# My son's Browning Buckmark



## Shipwreck (Jan 26, 2006)

I took my 15 year old son to shoot his 22 Buckmark for the 5th time yesterday. He's been fortunate, as we've gone shooting the last 3 weekends in a row. And, he's really made progress in the last 3 weeks. I remember his 1st two sessions - he was very frustrated. And then he wasn't able to go for several months.

But going 3 weeks in a row allowed him to keep what he learned and build on it.

His very last mag, he shot all within the 9 ring at almost rapid fire. I was amazed. So was he.

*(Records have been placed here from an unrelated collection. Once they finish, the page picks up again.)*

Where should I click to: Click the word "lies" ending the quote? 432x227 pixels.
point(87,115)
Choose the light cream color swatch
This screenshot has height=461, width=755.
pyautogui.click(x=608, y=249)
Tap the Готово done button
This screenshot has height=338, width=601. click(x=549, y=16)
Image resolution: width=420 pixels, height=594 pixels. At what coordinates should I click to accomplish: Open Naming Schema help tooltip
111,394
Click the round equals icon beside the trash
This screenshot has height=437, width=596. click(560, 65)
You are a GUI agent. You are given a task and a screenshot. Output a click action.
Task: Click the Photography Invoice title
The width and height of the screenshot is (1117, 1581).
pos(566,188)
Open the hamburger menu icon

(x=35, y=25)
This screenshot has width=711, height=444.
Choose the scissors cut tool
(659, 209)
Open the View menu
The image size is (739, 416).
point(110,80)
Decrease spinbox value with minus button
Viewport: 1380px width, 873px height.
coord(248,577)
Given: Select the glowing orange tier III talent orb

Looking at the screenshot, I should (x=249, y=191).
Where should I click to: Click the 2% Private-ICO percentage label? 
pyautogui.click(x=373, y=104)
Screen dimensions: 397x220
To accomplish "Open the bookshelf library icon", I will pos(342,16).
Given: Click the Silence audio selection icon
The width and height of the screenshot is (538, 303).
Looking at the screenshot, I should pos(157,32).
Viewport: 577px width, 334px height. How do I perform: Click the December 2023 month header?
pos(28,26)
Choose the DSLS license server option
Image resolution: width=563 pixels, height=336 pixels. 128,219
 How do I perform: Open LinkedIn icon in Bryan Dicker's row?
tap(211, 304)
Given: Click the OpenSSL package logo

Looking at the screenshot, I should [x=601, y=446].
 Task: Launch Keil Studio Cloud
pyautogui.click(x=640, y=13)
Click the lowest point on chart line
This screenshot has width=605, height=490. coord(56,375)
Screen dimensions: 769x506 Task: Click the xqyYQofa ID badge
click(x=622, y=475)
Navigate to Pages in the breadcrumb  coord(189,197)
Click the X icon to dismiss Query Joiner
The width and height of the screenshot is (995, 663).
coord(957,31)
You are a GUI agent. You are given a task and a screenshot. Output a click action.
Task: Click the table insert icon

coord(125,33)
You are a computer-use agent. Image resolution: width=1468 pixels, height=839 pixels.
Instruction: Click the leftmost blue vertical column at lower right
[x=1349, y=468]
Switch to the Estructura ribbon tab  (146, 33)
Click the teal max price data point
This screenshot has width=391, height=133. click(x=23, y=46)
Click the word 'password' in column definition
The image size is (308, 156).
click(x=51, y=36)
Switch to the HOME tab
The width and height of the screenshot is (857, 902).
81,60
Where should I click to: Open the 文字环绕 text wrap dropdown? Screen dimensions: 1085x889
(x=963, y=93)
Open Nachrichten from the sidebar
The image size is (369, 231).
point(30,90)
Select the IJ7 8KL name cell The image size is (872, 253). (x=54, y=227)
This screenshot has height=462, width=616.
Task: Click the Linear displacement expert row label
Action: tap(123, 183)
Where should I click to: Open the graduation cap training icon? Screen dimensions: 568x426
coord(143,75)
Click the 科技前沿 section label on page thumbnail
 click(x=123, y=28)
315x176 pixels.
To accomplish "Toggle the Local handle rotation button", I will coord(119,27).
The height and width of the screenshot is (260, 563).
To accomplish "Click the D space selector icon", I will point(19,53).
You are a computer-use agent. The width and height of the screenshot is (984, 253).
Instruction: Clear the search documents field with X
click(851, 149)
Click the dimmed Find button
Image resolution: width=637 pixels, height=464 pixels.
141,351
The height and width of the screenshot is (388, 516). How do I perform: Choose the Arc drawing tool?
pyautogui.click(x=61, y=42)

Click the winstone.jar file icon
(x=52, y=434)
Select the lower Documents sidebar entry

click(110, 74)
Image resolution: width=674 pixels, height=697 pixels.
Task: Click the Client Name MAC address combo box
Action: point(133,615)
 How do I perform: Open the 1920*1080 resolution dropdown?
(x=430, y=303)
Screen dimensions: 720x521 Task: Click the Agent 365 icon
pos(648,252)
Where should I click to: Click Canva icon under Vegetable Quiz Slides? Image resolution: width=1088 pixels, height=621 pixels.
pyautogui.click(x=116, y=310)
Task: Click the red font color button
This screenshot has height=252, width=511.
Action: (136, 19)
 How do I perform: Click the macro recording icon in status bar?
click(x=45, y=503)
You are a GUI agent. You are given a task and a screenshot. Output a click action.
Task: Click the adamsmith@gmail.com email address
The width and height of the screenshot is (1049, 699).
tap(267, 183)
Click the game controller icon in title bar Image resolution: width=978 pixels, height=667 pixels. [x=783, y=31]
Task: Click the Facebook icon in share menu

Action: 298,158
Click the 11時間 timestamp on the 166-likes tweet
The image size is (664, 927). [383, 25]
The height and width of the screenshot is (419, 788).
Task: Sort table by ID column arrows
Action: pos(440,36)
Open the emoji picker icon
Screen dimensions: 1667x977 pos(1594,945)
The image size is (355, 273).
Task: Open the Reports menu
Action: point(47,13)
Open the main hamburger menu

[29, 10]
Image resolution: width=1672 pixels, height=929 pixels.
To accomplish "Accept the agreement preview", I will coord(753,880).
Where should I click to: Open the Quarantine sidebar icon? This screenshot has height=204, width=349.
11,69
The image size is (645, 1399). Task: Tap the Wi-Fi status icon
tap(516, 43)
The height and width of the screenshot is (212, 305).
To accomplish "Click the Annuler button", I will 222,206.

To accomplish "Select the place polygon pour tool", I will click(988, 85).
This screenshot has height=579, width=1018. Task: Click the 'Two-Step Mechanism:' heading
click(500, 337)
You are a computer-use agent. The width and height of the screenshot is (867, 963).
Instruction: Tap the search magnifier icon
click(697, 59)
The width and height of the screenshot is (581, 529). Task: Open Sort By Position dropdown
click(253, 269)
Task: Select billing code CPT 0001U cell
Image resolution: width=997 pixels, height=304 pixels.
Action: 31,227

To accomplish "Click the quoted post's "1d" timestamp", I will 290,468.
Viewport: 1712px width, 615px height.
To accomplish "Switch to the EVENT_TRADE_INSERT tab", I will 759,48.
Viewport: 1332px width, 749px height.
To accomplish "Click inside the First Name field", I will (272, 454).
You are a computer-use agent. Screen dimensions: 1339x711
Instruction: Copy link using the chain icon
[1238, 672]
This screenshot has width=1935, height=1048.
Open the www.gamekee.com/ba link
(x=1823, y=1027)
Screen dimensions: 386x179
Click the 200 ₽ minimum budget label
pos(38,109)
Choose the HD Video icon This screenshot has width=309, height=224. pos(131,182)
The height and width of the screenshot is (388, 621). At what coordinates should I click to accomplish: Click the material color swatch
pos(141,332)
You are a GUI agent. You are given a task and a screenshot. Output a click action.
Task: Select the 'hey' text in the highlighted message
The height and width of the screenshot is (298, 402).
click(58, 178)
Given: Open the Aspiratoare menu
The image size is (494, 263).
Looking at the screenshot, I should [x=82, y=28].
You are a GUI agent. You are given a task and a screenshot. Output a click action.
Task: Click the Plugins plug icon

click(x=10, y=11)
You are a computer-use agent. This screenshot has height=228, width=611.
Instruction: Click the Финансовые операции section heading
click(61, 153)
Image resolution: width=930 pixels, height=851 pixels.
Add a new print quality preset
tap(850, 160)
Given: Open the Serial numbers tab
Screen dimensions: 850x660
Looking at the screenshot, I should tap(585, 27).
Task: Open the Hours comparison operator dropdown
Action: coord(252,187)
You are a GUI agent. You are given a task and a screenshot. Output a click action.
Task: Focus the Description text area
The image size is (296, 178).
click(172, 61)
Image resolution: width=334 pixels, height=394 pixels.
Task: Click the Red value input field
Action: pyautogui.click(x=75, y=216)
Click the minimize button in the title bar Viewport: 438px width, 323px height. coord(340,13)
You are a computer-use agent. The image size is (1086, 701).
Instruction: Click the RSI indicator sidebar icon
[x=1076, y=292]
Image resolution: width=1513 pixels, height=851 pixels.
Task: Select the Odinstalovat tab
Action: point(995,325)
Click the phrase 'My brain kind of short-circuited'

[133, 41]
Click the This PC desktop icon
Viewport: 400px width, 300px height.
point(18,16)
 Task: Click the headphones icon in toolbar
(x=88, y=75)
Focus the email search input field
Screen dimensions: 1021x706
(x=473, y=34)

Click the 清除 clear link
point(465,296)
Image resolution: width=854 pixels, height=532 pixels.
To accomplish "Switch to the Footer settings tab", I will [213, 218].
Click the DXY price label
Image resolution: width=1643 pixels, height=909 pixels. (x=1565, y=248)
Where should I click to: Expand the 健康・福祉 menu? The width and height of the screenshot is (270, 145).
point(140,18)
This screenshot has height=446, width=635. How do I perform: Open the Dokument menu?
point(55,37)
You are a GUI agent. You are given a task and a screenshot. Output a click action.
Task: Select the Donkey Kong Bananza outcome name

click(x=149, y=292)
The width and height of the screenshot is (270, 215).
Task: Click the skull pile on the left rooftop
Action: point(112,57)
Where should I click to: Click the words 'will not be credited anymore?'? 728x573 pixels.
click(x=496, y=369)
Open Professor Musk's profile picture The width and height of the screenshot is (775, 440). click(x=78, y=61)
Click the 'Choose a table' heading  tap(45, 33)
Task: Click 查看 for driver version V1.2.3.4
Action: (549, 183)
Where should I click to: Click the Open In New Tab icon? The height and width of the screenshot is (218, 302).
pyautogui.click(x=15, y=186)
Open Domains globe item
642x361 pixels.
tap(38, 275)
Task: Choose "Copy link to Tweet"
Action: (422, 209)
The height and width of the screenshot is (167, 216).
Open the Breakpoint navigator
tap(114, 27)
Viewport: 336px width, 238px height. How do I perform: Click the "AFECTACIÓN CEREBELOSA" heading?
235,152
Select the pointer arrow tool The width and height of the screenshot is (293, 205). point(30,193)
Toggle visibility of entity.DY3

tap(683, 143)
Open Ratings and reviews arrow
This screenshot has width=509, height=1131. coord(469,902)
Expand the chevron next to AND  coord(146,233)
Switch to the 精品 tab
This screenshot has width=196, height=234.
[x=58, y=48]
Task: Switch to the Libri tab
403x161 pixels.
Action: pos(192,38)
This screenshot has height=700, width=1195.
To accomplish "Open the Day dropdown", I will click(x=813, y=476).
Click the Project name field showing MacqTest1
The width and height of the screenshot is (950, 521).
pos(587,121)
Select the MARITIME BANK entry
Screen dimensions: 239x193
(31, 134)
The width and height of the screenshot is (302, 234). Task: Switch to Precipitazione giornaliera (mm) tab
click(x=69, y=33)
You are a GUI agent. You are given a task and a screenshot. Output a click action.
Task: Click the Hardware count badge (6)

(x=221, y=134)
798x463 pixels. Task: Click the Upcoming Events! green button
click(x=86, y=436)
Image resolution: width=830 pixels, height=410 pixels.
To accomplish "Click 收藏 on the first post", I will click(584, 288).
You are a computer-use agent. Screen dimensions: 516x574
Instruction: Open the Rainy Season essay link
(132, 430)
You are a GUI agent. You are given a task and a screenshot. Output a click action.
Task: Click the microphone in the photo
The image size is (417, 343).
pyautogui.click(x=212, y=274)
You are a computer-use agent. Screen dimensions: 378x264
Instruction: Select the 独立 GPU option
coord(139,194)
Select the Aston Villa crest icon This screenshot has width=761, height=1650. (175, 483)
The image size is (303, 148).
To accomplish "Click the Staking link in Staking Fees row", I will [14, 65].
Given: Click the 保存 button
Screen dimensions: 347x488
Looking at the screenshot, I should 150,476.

Earlier this year, I was starting to wonder if I made a mistake getting him that particular model gun. The rear sight has a much smaller sight than a self defense type of gun. And, it takes a little more effort to shoot with those small sights. I was considering buying him a different 22 pistol. But now, he's getting the hang of it


----------



## Higgy Baby (Aug 10, 2021)

We would like to see ....at least a wounded target!
We;ll let you off the hook this time though....just remember.....


----------



## Shipwreck (Jan 26, 2006)

Higgy Baby said:


> We would like to see ....at least a wounded target!
> We;ll let you off the hook this time though....just remember.....


The knuckle head used the same target that already had holes thru it, otherwise we would have framed it


----------



## FMHD (4 mo ago)

I’ve got a couple buckmarks for my daughters. A UDX model and hunter. The seem to prefer the udx. The sights on both those guns are good as far as I’m concerned. While I bought them for my girls I shoot them all the time myself. Great choice, great guns. I’m glad he’s doing well with it


----------



## Alte Schule (4 mo ago)

A Buckmark was the first pistol i bought my son for his birthday some 30+ years ago. He's 48 now so approximately the same age as your son. They are great pistols. Unfortunately it was lost in a house fire three days before Christmas 1998.

Your post gave me the idea that maybe I should gift him another one. I'm going to look for an older model like he previously had but will definitely keep my options open.

Edit to add that I'm glad to see your son enjoying it. I enjoyed my range time with my son and grandchildren. Still do.


----------



## Shipwreck (Jan 26, 2006)

Alte Schule said:


> A Buckmark was the first pistol i bought my son for his birthday some 30+ years ago. He's 48 now so approximately the same age as your son. They are great pistols. Unfortunately it was lost in a house fire three days before Christmas 1998.
> 
> Your post gave me the idea that maybe I should gift him another one. I'm going to look for an older model like he previously had but will dhat efinitely keep my options open.
> 
> Edit to add that I'm glad to see your son enjoying it. I enjoyed my range time with my son and grandchildren. Still do.


The only 22 pistol I ever owned personally was a Buckmark, several years ago. I had researched several 22s at the time. 

And many, many years ago, the local range even had several 22s to rent. So, I was able to try a few.

Years later, when it came time to get my son one, I knew that was the way to go.


----------



## berettatoter (Sep 1, 2011)

I had a Buckmark a few years ago, but traded it off...that was back in the days when I traded off too many guns. I would like to buy another, but around my parts, one usually only sees Rugers and such...not too many Brownings.

You got your son a good one Shipwreck.


----------